QUOTED TEXT
>> START

Think about it. Cats were mentioned once and once only in the entire Bible and there’s even some question if the reference was actually referring to a cat at all.

If they weren’t on the Ark how did they survive then?


You tell me. 

I know for a fact cats deplore water, so I’m sure they weren’t doing backstroke otter-style in the flood waters.

The Egyptians, on the other hand, revered the moggy, even mummifying them to be entombed along with the Pharaohs. If a cat died in an Egyptian house the entire family went into mourning just as they would if it had been a family member. Everyone in the house shaved their eyebrows.




 Cats were presented with jewellery… cats were big in the fertile crescent.

Throughout the centuries cats have adapted their vocal ability to… wait for it, this is f#cking scary… imitate the sound of a baby’s cry in order to get attention.

>> END

ITEMS
>> START

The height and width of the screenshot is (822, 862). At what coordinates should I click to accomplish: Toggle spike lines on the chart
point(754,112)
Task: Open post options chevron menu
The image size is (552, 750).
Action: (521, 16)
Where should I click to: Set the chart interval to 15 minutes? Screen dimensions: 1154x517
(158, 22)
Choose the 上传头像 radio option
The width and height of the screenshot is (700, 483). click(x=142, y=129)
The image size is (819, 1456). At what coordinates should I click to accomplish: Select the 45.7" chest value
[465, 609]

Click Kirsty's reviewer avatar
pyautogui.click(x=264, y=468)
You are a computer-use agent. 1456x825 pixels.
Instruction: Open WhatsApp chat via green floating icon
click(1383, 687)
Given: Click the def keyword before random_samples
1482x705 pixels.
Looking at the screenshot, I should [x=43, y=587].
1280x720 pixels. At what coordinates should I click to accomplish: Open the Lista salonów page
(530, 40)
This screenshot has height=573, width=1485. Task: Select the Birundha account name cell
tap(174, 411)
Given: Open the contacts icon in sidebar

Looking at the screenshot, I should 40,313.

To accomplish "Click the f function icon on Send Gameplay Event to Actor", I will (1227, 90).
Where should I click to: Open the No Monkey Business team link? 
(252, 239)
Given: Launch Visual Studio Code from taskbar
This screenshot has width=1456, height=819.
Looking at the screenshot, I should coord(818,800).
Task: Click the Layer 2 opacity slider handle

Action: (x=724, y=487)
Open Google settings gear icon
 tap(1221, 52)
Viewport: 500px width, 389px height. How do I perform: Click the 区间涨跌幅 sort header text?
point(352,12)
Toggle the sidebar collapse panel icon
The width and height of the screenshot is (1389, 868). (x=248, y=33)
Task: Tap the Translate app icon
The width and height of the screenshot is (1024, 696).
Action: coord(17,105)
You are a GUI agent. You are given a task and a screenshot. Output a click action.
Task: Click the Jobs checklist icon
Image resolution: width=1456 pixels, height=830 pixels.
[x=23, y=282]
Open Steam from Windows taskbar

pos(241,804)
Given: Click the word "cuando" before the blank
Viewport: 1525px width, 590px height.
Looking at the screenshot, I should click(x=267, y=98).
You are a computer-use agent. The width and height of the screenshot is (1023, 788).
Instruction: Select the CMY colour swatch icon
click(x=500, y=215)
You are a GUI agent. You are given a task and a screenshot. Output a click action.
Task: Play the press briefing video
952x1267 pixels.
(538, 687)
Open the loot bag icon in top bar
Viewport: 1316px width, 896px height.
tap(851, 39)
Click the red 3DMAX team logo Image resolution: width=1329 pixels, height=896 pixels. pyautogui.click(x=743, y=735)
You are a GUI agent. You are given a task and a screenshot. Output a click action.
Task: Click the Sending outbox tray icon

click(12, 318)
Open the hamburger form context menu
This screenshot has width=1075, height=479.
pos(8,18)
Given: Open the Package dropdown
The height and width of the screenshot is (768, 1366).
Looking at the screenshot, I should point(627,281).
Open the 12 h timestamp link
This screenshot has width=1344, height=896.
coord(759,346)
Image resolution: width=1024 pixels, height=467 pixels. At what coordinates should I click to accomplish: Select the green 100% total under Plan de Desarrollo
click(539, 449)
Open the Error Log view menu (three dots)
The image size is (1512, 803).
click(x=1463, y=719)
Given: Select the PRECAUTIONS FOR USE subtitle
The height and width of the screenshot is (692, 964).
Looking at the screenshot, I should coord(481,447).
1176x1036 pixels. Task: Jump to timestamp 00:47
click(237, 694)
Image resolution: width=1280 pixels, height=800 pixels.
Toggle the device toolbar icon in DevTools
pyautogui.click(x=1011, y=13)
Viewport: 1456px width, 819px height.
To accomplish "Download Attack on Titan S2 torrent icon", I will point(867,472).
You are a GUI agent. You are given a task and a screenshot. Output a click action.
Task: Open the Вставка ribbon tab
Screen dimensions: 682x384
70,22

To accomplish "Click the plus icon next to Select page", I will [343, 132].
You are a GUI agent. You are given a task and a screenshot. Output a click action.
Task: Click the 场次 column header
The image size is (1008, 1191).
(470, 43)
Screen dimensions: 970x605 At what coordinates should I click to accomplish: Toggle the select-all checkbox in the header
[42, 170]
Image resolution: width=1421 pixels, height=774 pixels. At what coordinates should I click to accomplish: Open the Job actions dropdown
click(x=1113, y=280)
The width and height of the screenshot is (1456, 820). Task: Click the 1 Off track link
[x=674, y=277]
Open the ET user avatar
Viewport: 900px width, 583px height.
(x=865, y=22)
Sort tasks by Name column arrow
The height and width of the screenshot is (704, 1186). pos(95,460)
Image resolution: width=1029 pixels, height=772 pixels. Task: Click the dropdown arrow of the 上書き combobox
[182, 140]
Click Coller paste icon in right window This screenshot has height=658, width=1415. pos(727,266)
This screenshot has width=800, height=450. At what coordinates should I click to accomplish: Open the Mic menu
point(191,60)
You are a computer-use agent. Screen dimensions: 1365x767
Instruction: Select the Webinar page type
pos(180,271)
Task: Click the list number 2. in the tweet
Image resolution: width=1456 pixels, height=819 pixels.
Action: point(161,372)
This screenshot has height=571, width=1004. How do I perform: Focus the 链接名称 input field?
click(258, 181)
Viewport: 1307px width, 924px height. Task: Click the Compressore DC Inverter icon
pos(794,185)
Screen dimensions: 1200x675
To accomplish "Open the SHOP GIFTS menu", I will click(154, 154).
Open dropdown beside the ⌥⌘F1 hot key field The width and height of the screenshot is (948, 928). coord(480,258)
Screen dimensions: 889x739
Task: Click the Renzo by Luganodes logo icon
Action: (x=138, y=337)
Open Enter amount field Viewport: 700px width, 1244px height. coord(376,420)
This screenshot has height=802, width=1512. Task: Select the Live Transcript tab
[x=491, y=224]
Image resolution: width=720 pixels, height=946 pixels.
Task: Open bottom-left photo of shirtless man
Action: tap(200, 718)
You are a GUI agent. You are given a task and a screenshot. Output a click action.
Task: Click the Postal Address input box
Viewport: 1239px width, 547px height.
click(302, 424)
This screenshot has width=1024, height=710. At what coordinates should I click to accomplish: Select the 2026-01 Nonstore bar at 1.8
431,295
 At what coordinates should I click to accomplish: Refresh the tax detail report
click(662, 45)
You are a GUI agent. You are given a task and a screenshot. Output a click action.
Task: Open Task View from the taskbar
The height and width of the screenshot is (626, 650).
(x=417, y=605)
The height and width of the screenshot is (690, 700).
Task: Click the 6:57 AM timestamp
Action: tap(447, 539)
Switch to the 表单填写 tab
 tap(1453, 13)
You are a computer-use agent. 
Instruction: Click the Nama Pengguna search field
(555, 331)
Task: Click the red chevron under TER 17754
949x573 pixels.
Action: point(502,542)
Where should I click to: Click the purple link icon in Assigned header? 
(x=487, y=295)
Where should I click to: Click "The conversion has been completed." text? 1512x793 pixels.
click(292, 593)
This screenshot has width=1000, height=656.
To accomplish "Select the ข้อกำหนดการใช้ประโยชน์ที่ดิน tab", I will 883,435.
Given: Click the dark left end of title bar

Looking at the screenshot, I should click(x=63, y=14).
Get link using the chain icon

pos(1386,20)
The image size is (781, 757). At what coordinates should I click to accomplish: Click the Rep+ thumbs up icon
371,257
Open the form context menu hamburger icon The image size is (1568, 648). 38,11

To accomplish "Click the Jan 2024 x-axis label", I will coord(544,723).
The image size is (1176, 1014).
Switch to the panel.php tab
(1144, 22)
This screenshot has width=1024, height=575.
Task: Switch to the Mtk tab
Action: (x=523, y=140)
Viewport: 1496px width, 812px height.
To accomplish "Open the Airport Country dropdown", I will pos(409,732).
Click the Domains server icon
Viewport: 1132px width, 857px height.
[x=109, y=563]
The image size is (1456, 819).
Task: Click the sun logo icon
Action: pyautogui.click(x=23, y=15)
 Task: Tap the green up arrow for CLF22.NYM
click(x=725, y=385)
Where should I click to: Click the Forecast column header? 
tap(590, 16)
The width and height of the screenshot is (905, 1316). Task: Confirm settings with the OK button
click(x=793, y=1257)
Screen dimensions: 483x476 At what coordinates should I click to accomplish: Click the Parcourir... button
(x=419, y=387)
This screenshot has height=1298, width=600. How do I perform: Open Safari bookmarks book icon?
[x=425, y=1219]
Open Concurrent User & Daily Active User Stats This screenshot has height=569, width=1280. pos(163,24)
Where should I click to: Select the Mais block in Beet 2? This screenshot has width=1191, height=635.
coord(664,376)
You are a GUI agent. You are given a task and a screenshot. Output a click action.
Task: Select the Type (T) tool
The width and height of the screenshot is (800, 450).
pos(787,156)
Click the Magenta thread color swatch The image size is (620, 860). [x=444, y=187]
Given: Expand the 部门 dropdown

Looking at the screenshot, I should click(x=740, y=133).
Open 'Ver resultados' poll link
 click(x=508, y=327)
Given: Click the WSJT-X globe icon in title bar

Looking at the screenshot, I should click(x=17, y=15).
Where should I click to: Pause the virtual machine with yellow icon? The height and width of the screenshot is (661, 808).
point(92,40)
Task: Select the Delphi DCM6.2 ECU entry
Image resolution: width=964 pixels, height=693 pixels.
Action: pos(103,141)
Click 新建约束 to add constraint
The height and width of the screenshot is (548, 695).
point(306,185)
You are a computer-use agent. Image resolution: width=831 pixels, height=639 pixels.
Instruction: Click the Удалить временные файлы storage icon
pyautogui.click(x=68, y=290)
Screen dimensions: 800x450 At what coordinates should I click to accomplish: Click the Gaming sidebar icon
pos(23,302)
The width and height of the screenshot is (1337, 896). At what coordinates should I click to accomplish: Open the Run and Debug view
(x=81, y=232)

>> END

Reproduce word for word the stretch of the passage about cats from "You tell me." through "to get attention.".

You tell me. 

I know for a fact cats deplore water, so I’m sure they weren’t doing backstroke otter-style in the flood waters.

The Egyptians, on the other hand, revered the moggy, even mummifying them to be entombed along with the Pharaohs. If a cat died in an Egyptian house the entire family went into mourning just as they would if it had been a family member. Everyone in the house shaved their eyebrows.




 Cats were presented with jewellery… cats were big in the fertile crescent.

Throughout the centuries cats have adapted their vocal ability to… wait for it, this is f#cking scary… imitate the sound of a baby’s cry in order to get attention.